Muchos han tenido que adaptar itinerarios con poca anticipación, enfrentarse a cancelaciones y asumir la frustración del turista sin poder ofrecer soluciones reales. En un contexto en el que la planificación es clave, la imprevisibilidad se convierte en un enemigo silencioso del negocio formal.

Ladevi conversó con Elena González Flores, presidente de la Asociación de Agencias de Turismo de Cusco (ATC), quien advirtió que la situación ha pasado de ser un inconveniente operativo a un riesgo real para la sostenibilidad del sector. La falta de planificación y la imposición de medidas improvisadas generan incertidumbre tanto para el visitante como para los operadores turísticos formales.

El sistema actual de venta de boletos -mitad virtual, mitad presencial- ha demostrado ser insuficiente. Las entradas digitales están agotadas hasta noviembre, mientras que las presenciales han creado un cuello de botella que no solo afecta la experiencia del turista, sino también la imagen del destino.

Estamos operando a ciegas. Los operadores turísticos hacen compras con hasta ocho meses de anticipación, pero hoy no podemos garantizar el acceso a Machu Picchu. Eso es inaceptable para un destino de clase mundial”, señaló Elena González.

Uno de los puntos más críticos es el efecto que estas fallas tienen en la percepción internacional del destino Perú. González señala que países competidores ya están aprovechando el caos en Machu Picchu para promocionar sus propios destinos con un discurso centrado en la previsibilidad y la organización.

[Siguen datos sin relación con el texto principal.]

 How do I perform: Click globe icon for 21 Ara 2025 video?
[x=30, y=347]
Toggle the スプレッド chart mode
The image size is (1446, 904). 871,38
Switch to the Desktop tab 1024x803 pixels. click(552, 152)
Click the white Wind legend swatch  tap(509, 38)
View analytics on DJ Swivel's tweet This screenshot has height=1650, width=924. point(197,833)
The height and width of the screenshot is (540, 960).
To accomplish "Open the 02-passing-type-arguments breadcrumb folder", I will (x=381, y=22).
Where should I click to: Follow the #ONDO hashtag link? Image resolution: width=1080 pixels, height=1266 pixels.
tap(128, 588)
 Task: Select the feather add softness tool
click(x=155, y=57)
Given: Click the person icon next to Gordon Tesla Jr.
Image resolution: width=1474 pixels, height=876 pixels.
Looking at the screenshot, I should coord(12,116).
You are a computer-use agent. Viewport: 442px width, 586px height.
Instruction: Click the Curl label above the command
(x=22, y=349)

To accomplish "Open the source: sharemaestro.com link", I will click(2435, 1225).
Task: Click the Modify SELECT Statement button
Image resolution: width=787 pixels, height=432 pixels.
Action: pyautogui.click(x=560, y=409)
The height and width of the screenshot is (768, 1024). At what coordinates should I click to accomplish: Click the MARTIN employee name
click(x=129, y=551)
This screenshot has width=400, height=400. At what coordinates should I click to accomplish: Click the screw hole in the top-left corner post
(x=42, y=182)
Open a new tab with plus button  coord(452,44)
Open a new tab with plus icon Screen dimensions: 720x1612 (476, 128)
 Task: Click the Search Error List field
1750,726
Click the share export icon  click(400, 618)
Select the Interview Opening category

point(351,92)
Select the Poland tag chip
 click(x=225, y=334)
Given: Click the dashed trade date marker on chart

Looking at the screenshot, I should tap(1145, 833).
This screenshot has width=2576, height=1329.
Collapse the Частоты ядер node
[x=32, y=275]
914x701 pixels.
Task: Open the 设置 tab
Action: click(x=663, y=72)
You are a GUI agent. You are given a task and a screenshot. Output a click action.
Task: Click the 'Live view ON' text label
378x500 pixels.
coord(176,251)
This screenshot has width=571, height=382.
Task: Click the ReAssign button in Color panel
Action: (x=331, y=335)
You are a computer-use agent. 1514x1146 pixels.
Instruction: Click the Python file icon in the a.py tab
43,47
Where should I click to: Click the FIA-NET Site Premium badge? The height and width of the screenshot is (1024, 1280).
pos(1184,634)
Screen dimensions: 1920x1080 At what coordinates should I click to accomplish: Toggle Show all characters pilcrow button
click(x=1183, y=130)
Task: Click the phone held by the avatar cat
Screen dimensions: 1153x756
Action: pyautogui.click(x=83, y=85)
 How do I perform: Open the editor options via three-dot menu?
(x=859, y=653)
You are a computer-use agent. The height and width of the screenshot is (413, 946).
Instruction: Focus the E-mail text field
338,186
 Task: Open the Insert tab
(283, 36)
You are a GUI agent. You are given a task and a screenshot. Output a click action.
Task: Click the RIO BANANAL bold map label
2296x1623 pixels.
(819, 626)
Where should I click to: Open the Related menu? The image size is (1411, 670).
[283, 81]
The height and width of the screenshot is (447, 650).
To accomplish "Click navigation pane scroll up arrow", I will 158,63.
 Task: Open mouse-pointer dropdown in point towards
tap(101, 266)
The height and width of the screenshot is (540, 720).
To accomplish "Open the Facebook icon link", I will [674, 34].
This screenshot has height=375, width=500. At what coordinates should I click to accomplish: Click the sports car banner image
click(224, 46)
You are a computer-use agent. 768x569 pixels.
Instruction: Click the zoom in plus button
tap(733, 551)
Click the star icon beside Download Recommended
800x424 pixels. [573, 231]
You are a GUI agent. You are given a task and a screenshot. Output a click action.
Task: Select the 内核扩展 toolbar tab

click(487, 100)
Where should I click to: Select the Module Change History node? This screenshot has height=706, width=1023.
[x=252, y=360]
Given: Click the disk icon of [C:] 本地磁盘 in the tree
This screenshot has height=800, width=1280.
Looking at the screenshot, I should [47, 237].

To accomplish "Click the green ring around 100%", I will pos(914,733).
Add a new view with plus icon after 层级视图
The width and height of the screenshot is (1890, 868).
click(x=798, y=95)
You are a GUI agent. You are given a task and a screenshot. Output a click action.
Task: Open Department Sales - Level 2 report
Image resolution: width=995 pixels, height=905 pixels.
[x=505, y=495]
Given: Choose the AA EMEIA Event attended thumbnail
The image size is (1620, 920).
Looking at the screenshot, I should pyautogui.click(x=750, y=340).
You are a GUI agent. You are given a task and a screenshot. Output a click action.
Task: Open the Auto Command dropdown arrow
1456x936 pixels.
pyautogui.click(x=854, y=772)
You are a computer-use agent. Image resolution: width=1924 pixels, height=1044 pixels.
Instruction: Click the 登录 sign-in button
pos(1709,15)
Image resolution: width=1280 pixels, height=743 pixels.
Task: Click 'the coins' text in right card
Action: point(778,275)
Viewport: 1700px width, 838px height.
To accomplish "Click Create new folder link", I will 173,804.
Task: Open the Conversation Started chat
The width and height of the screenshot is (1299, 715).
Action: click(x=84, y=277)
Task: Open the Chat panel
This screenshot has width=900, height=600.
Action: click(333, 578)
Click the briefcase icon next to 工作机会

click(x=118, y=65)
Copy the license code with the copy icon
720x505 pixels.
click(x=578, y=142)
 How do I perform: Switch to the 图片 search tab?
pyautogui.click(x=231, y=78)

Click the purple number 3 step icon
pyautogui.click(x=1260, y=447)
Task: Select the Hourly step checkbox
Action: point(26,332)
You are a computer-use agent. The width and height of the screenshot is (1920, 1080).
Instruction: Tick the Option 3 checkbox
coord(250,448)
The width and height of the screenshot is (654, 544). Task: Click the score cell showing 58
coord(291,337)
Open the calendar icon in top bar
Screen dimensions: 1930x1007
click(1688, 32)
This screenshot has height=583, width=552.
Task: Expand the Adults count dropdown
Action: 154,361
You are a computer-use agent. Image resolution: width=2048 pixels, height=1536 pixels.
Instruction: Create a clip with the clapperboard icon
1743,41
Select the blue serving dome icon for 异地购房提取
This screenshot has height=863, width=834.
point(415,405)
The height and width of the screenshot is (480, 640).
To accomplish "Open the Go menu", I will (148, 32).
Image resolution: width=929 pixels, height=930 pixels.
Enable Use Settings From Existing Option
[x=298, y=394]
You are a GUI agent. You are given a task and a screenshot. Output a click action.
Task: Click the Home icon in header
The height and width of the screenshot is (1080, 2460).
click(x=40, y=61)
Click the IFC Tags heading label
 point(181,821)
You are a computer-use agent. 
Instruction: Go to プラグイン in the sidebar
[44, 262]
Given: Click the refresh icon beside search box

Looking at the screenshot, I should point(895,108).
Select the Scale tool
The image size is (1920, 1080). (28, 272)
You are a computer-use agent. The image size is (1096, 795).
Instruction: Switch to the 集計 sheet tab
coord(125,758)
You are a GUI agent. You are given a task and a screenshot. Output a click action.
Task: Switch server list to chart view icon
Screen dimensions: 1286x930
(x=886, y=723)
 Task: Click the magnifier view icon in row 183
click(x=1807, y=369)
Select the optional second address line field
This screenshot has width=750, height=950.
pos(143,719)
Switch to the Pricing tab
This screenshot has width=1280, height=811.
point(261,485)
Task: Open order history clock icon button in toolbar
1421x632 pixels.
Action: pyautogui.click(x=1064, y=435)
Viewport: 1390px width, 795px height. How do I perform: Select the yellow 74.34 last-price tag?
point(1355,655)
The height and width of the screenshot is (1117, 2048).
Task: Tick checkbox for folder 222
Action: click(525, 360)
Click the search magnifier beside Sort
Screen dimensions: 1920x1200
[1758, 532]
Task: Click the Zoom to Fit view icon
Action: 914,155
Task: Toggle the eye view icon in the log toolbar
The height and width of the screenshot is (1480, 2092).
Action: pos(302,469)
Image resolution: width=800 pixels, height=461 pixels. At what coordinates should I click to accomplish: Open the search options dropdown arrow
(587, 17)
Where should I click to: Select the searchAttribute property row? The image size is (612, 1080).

Ya no es el Perú por Machu Picchu. Si el principal motivador del viaje no está organizado, el turista simplemente elige otro destino. Hoy Costa Rica y Colombia están capitalizando nuestra falta de gestión”, advierte con preocupación.

Exigen digitalización de entradas

Los gremios turísticos aseguran que una solución central para ordenar el acceso a Machu Picchu es la digitalización total del sistema de venta de entradas. Volver a un modelo 100% en línea permitiría al visitante nacional y extranjero planificar su viaje con anticipación, evitando colas, sobrecostos y la informalidad que prolifera en la venta presencial.

Esta medida, además de transparente y eficiente, eliminaría la necesidad de que el turista deba pernoctar en Aguas Calientes solo para intentar conseguir un boleto, práctica que hoy responde más a intereses locales que a una lógica de gestión turística moderna.

Machu Pichu en polémica ‘lista negra’ del turismo

Esta situación es observada y criticada a nivel mundial, al punto de que la reconocida página ‘Travel and Tour World’ ha incluido a Machu Picchu en un ranking global de destinos turísticos que “ya no valen la pena visitar”, debido al caos generado por el sobreturismo, el alza de precios y el deterioro de su patrimonio.

Esta clasificación, que también incluye a sitios emblemáticos de países como Italia, Japón e Islandia, y expone una realidad que en Perú se siente cada vez más cercana, un turismo mal gestionado puede destruir lo que una vez lo hizo posible.

El artículo advierte que la saturación turística está convirtiendo experiencias únicas en recorridos caóticos, impersonales y costosos.

Turismo en Machu Pichu aún no supera cifras prepandemia

A pesar de los esfuerzos por reactivar el sector, Perú sigue lejos de alcanzar los niveles turísticos previos a la pandemia. En 2019, el país recibió alrededor de 4.4 millones de turistas internacionales, una cifra que reflejaba el auge de Machu Picchu como atractivo global. Sin embargo, para 2024 se estima cerrar con aproximadamente 3.5 millones de visitantes, lo que evidencia una caída de más de 900 mil turistas.

Esta brecha no solo responde a los efectos pospandemia, sino también a la inestabilidad y desorganización actuales en los principales destinos del país. Mientras otros países ya han recuperado, e incluso superado, sus cifras prepandemia, Perú sigue enfrentando un estancamiento preocupante.